As for the matter of timing, Woodmansee's report says he contacted the district attorney's office on Oct. 10, 1997, to say he would be forwarding his file on the case. But a dated "case intake form" shows he did not actually do so until Oct. 24, the day after he received Patty's letter to Riley.

District Attorney Brian Blanchard says his office's file on the case does not contain "any phone slips, memos, or notes...reflecting contact between anyone in this office and anyone in the police department before intake was delivered here," although such records would not necessarily have been created.

Woodmansee is in England and unavailable for comment.
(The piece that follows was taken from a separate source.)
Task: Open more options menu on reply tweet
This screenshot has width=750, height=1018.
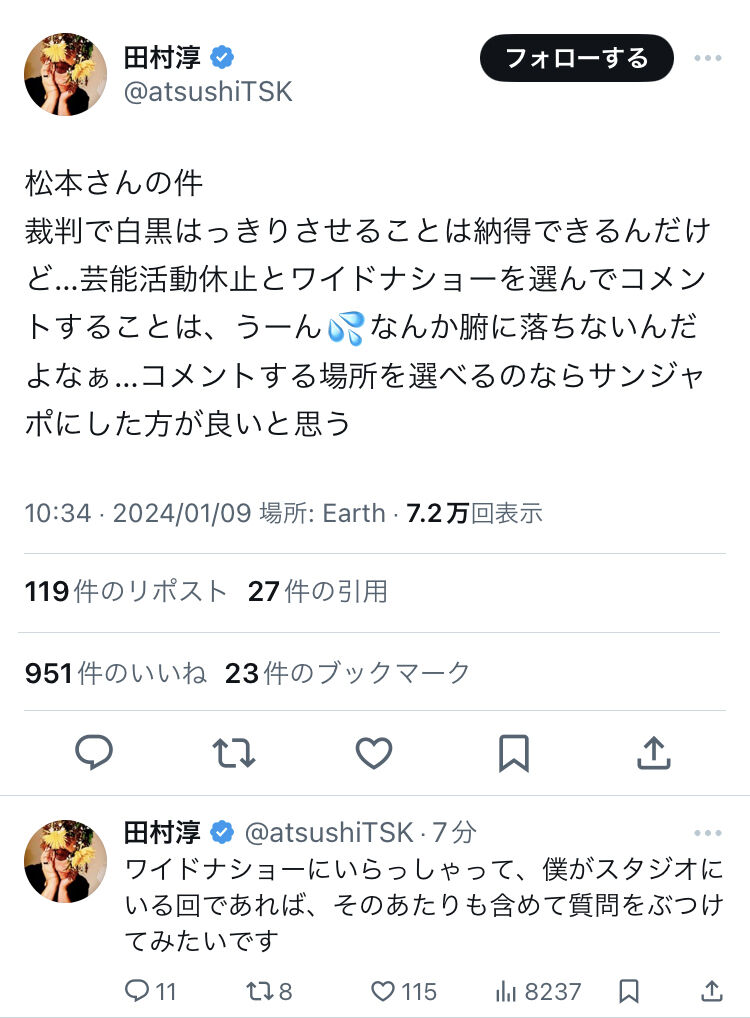Action: [x=708, y=833]
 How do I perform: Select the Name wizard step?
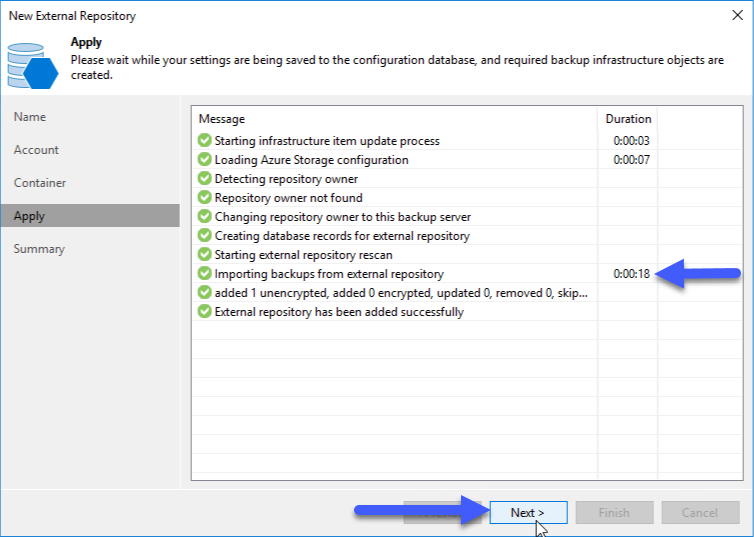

Even if he had spoken to someone in the office earlier, as his report indicates, his failure to include Patty's letter complaining about his conduct is more glaring if the file was forwarded after this document was in his possession.

At the PFC hearing, Riley said he meant for Woodmansee to give this letter to the DA's office; Woodmandsee claimed he misunderstood.

Mike Short, the attorney who represented Patty in her failed federal lawsuit, says he'd "be surprised if their were any consequences for Det. Woodmansee. I don't think the hierarchy in Madison Police Department has the desire to hold the officers accountable in this particular case."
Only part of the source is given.